EXERCISE: Print the listing below in its entirety, character for character.

────

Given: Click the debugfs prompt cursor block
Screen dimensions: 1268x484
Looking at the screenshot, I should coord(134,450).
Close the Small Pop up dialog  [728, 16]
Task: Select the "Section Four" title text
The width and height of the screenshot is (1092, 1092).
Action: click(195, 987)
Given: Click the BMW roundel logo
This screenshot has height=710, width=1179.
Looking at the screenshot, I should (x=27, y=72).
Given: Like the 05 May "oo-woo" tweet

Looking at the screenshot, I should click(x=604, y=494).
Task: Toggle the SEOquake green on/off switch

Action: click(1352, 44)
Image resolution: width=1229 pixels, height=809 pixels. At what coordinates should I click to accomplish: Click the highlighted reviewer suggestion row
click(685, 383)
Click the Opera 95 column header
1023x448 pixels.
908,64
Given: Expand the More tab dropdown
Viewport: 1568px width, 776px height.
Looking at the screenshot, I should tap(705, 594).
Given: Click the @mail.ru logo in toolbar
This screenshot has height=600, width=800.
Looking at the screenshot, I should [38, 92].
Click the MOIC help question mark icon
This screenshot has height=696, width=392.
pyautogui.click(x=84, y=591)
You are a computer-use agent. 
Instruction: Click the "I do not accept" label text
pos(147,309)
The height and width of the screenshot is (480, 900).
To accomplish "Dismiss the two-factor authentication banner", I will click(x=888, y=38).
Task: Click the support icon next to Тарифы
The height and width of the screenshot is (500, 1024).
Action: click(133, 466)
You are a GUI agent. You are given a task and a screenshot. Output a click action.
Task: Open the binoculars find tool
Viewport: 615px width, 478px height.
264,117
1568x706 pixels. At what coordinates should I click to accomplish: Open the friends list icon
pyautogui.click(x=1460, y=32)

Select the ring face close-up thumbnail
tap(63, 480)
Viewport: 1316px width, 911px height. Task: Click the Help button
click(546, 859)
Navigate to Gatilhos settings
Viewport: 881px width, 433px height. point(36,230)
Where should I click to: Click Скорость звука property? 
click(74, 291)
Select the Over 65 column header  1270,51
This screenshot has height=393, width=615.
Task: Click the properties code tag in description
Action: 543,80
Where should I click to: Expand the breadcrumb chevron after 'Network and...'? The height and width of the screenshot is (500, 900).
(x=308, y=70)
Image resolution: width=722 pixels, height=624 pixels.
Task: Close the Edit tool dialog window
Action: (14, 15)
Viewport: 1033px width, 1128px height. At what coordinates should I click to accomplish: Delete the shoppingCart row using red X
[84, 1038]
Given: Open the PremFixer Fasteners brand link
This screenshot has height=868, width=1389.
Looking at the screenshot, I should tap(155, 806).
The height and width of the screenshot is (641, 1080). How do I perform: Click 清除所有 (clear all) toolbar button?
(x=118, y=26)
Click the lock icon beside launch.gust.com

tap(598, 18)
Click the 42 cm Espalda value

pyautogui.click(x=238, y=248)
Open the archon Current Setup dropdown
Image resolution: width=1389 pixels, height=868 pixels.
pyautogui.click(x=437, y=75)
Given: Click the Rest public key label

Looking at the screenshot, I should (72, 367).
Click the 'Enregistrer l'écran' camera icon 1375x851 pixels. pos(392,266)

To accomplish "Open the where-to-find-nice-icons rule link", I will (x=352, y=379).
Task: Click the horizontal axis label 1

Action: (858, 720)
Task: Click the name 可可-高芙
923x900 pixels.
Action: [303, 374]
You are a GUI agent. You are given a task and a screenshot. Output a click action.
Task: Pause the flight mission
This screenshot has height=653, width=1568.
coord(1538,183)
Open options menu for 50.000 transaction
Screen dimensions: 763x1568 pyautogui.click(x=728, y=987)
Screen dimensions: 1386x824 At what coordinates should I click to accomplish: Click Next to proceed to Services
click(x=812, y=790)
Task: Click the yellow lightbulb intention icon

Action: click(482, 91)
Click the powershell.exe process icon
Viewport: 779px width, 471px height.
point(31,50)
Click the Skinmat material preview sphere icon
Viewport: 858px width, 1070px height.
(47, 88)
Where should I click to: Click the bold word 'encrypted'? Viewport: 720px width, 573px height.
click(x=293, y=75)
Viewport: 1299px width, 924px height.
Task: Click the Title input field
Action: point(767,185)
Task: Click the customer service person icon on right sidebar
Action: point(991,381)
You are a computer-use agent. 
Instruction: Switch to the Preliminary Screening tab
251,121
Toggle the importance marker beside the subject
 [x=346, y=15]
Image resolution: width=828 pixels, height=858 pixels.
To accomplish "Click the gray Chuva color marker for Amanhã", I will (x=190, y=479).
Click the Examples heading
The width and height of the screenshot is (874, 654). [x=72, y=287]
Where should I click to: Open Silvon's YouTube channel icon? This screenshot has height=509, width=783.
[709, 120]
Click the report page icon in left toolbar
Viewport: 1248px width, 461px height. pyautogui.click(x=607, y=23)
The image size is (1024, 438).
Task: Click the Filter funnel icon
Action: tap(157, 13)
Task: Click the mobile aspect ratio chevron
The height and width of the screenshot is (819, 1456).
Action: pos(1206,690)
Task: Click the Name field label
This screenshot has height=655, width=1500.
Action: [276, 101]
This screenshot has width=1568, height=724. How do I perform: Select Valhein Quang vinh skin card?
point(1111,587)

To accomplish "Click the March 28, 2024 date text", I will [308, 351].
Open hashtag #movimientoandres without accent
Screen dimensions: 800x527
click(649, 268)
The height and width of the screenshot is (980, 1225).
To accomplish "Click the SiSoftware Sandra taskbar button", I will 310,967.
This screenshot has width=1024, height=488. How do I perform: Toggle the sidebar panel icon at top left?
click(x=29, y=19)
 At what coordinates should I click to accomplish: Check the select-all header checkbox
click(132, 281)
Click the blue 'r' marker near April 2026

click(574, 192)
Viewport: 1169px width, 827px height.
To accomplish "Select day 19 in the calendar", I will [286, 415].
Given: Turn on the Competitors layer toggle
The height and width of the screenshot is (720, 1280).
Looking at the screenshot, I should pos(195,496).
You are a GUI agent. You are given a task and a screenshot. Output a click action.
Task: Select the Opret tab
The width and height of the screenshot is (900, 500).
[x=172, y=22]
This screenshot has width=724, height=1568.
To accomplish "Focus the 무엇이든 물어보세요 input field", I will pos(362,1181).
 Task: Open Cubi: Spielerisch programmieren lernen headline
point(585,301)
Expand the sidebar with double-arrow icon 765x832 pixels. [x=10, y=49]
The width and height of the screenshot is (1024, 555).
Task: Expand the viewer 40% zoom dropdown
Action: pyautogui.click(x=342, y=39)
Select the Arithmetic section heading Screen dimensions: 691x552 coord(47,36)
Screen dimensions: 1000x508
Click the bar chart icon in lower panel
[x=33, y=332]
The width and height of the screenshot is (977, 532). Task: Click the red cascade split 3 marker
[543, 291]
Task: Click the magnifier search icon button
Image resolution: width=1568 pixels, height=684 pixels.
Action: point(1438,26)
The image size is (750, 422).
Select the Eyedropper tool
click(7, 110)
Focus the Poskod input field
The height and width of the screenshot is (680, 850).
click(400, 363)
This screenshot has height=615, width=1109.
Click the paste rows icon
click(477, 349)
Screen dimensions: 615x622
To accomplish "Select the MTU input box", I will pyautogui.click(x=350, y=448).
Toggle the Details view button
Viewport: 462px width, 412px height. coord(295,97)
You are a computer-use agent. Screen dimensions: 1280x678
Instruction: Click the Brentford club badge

────

RESPONSE:
Given: Click the debugfs prompt cursor block
Screen dimensions: 1268x484
Looking at the screenshot, I should coord(134,450).
Close the Small Pop up dialog  [728, 16]
Task: Select the "Section Four" title text
The width and height of the screenshot is (1092, 1092).
Action: click(195, 987)
Given: Click the BMW roundel logo
This screenshot has height=710, width=1179.
Looking at the screenshot, I should (x=27, y=72).
Given: Like the 05 May "oo-woo" tweet

Looking at the screenshot, I should click(x=604, y=494).
Task: Toggle the SEOquake green on/off switch

Action: click(1352, 44)
Image resolution: width=1229 pixels, height=809 pixels. At what coordinates should I click to accomplish: Click the highlighted reviewer suggestion row
click(685, 383)
Click the Opera 95 column header
1023x448 pixels.
908,64
Given: Expand the More tab dropdown
Viewport: 1568px width, 776px height.
Looking at the screenshot, I should tap(705, 594).
Given: Click the @mail.ru logo in toolbar
This screenshot has height=600, width=800.
Looking at the screenshot, I should [38, 92].
Click the MOIC help question mark icon
This screenshot has height=696, width=392.
pyautogui.click(x=84, y=591)
You are a computer-use agent. 
Instruction: Click the "I do not accept" label text
pos(147,309)
The height and width of the screenshot is (480, 900).
To accomplish "Dismiss the two-factor authentication banner", I will click(x=888, y=38).
Task: Click the support icon next to Тарифы
The height and width of the screenshot is (500, 1024).
Action: click(133, 466)
You are a GUI agent. You are given a task and a screenshot. Output a click action.
Task: Open the binoculars find tool
Viewport: 615px width, 478px height.
264,117
1568x706 pixels. At what coordinates should I click to accomplish: Open the friends list icon
pyautogui.click(x=1460, y=32)

Select the ring face close-up thumbnail
tap(63, 480)
Viewport: 1316px width, 911px height. Task: Click the Help button
click(546, 859)
Navigate to Gatilhos settings
Viewport: 881px width, 433px height. point(36,230)
Where should I click to: Click Скорость звука property? 
click(74, 291)
Select the Over 65 column header  1270,51
This screenshot has height=393, width=615.
Task: Click the properties code tag in description
Action: 543,80
Where should I click to: Expand the breadcrumb chevron after 'Network and...'? The height and width of the screenshot is (500, 900).
(x=308, y=70)
Image resolution: width=722 pixels, height=624 pixels.
Task: Close the Edit tool dialog window
Action: (14, 15)
Viewport: 1033px width, 1128px height. At what coordinates should I click to accomplish: Delete the shoppingCart row using red X
[84, 1038]
Given: Open the PremFixer Fasteners brand link
This screenshot has height=868, width=1389.
Looking at the screenshot, I should tap(155, 806).
The height and width of the screenshot is (641, 1080). How do I perform: Click 清除所有 (clear all) toolbar button?
(x=118, y=26)
Click the lock icon beside launch.gust.com

tap(598, 18)
Click the 42 cm Espalda value

pyautogui.click(x=238, y=248)
Open the archon Current Setup dropdown
Image resolution: width=1389 pixels, height=868 pixels.
pyautogui.click(x=437, y=75)
Given: Click the Rest public key label

Looking at the screenshot, I should (72, 367).
Click the 'Enregistrer l'écran' camera icon 1375x851 pixels. pos(392,266)

To accomplish "Open the where-to-find-nice-icons rule link", I will (x=352, y=379).
Task: Click the horizontal axis label 1

Action: (858, 720)
Task: Click the name 可可-高芙
923x900 pixels.
Action: [303, 374]
You are a GUI agent. You are given a task and a screenshot. Output a click action.
Task: Pause the flight mission
This screenshot has height=653, width=1568.
coord(1538,183)
Open options menu for 50.000 transaction
Screen dimensions: 763x1568 pyautogui.click(x=728, y=987)
Screen dimensions: 1386x824 At what coordinates should I click to accomplish: Click Next to proceed to Services
click(x=812, y=790)
Task: Click the yellow lightbulb intention icon

Action: click(482, 91)
Click the powershell.exe process icon
Viewport: 779px width, 471px height.
point(31,50)
Click the Skinmat material preview sphere icon
Viewport: 858px width, 1070px height.
(47, 88)
Where should I click to: Click the bold word 'encrypted'? Viewport: 720px width, 573px height.
click(x=293, y=75)
Viewport: 1299px width, 924px height.
Task: Click the Title input field
Action: point(767,185)
Task: Click the customer service person icon on right sidebar
Action: point(991,381)
You are a computer-use agent. 
Instruction: Switch to the Preliminary Screening tab
251,121
Toggle the importance marker beside the subject
 [x=346, y=15]
Image resolution: width=828 pixels, height=858 pixels.
To accomplish "Click the gray Chuva color marker for Amanhã", I will (x=190, y=479).
Click the Examples heading
The width and height of the screenshot is (874, 654). [x=72, y=287]
Where should I click to: Open Silvon's YouTube channel icon? This screenshot has height=509, width=783.
[709, 120]
Click the report page icon in left toolbar
Viewport: 1248px width, 461px height. pyautogui.click(x=607, y=23)
The image size is (1024, 438).
Task: Click the Filter funnel icon
Action: tap(157, 13)
Task: Click the mobile aspect ratio chevron
The height and width of the screenshot is (819, 1456).
Action: pos(1206,690)
Task: Click the Name field label
This screenshot has height=655, width=1500.
Action: [276, 101]
This screenshot has width=1568, height=724. How do I perform: Select Valhein Quang vinh skin card?
point(1111,587)

To accomplish "Click the March 28, 2024 date text", I will [308, 351].
Open hashtag #movimientoandres without accent
Screen dimensions: 800x527
click(649, 268)
The height and width of the screenshot is (980, 1225).
To accomplish "Click the SiSoftware Sandra taskbar button", I will 310,967.
This screenshot has width=1024, height=488. How do I perform: Toggle the sidebar panel icon at top left?
click(x=29, y=19)
 At what coordinates should I click to accomplish: Check the select-all header checkbox
click(132, 281)
Click the blue 'r' marker near April 2026

click(574, 192)
Viewport: 1169px width, 827px height.
To accomplish "Select day 19 in the calendar", I will [286, 415].
Given: Turn on the Competitors layer toggle
The height and width of the screenshot is (720, 1280).
Looking at the screenshot, I should pos(195,496).
You are a GUI agent. You are given a task and a screenshot. Output a click action.
Task: Select the Opret tab
The width and height of the screenshot is (900, 500).
[x=172, y=22]
This screenshot has width=724, height=1568.
To accomplish "Focus the 무엇이든 물어보세요 input field", I will pos(362,1181).
 Task: Open Cubi: Spielerisch programmieren lernen headline
point(585,301)
Expand the sidebar with double-arrow icon 765x832 pixels. [x=10, y=49]
The width and height of the screenshot is (1024, 555).
Task: Expand the viewer 40% zoom dropdown
Action: pyautogui.click(x=342, y=39)
Select the Arithmetic section heading Screen dimensions: 691x552 coord(47,36)
Screen dimensions: 1000x508
Click the bar chart icon in lower panel
[x=33, y=332]
The width and height of the screenshot is (977, 532). Task: Click the red cascade split 3 marker
[543, 291]
Task: Click the magnifier search icon button
Image resolution: width=1568 pixels, height=684 pixels.
Action: point(1438,26)
The image size is (750, 422).
Select the Eyedropper tool
click(7, 110)
Focus the Poskod input field
The height and width of the screenshot is (680, 850).
click(400, 363)
This screenshot has height=615, width=1109.
Click the paste rows icon
click(477, 349)
Screen dimensions: 615x622
To accomplish "Select the MTU input box", I will pyautogui.click(x=350, y=448).
Toggle the Details view button
Viewport: 462px width, 412px height. coord(295,97)
You are a computer-use agent. Screen dimensions: 1280x678
Instruction: Click the Brentford club badge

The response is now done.